Microsoft has announced the general availability of its Accelerated Networking (AN) for Azure virtual machines (VMs). The AN can be used for both Windows and latest distributions of Linux.
How does Accelerated Networking work?
In AN, the software defined networking (SDN) of Azure is moved from CPUs, into the SmartNICs (smart networking interface) based on FPGA (field programmable gate-array). It enables a single root I/O virtualization (SR-IOV) to a VM, which lessens the compute cycles by end user applications. Hence, the load on VMs is reduced, along with the decrease in inconsistency in latency.
Benefits of Accelerated Networking
The Accelerated Networking will speed up the networking throughput of Azure VMs up to 30 Gbps.
- Low latency
- Reduced jitter
- Reduced CPU usage
AN supports Microsoft Windows Server 2012 R2 Datacenter and Windows Server 2016, and these VMs- D/DSv2, D/DSv3, E/ESv3, F/FS, FSv2, and Ms/Mms.
AN was available in public preview only till 4th January. In the generally available Accelerated Networking model, Microsoft has enhanced the deployment experience, and integrated it with the security patches to protect Windows and Linux users from Meltdown and Spectre.

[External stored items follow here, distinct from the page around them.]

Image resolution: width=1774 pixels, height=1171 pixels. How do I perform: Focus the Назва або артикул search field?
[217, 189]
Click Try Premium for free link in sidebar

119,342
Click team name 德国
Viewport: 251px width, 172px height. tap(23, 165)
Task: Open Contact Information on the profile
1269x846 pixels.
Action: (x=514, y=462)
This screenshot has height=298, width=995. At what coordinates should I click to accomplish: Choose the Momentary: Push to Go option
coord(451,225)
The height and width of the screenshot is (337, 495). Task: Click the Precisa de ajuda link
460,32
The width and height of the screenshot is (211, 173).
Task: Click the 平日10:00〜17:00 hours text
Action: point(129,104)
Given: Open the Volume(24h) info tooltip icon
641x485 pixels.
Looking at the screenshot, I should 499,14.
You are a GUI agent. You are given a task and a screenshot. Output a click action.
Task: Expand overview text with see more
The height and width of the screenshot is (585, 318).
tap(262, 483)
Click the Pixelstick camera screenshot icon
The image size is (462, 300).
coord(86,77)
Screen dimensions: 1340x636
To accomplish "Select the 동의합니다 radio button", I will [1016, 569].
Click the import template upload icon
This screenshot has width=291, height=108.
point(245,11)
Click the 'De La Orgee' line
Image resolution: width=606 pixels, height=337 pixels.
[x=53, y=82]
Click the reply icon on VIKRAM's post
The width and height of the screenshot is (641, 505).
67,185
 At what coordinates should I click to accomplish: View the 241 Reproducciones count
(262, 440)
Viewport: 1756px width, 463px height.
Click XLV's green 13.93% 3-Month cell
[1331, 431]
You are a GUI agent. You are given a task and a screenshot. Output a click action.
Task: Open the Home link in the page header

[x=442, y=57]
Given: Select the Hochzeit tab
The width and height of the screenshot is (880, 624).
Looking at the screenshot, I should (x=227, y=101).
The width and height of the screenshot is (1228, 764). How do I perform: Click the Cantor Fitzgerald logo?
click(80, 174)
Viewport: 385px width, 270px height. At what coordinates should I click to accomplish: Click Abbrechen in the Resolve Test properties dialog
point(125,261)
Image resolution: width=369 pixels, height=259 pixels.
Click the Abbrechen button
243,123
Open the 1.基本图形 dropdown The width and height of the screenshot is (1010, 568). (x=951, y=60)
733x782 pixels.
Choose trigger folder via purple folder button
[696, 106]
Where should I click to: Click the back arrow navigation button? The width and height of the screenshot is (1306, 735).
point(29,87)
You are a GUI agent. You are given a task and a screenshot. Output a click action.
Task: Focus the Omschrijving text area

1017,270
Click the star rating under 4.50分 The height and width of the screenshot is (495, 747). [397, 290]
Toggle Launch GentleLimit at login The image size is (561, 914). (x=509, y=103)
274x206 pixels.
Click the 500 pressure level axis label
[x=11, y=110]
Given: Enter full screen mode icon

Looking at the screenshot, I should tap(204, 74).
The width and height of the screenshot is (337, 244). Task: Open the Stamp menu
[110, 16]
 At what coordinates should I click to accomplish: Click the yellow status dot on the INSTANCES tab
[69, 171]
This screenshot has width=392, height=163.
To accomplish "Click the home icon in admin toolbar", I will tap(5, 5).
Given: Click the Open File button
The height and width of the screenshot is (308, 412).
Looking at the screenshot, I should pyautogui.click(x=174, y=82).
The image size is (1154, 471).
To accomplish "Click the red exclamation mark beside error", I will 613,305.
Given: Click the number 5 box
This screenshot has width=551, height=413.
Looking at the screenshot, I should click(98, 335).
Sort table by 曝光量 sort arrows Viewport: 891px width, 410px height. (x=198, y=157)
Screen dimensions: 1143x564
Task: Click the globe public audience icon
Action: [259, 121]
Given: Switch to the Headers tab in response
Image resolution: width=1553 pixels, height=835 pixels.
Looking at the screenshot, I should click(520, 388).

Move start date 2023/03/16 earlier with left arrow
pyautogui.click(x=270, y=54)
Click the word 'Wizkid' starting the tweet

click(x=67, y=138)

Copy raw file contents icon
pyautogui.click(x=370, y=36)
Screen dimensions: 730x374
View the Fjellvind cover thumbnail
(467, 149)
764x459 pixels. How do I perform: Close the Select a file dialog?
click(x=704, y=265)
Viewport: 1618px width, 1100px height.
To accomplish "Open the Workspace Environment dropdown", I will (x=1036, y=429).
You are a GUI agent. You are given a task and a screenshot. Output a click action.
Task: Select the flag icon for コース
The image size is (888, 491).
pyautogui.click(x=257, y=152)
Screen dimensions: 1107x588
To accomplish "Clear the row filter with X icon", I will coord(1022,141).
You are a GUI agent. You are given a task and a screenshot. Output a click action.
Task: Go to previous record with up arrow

“We’ve worked to optimize the CPU and disk I/O path and are not seeing noticeable performance impact after the fix has been applied. A small set of customers may experience some networking performance impact. This can be addressed by using Azure Accelerated Networking, for Windows or Linux, which is a free capability available to all Azure customers.”
The Accelerated Networking is now generally available in all public Azure regions.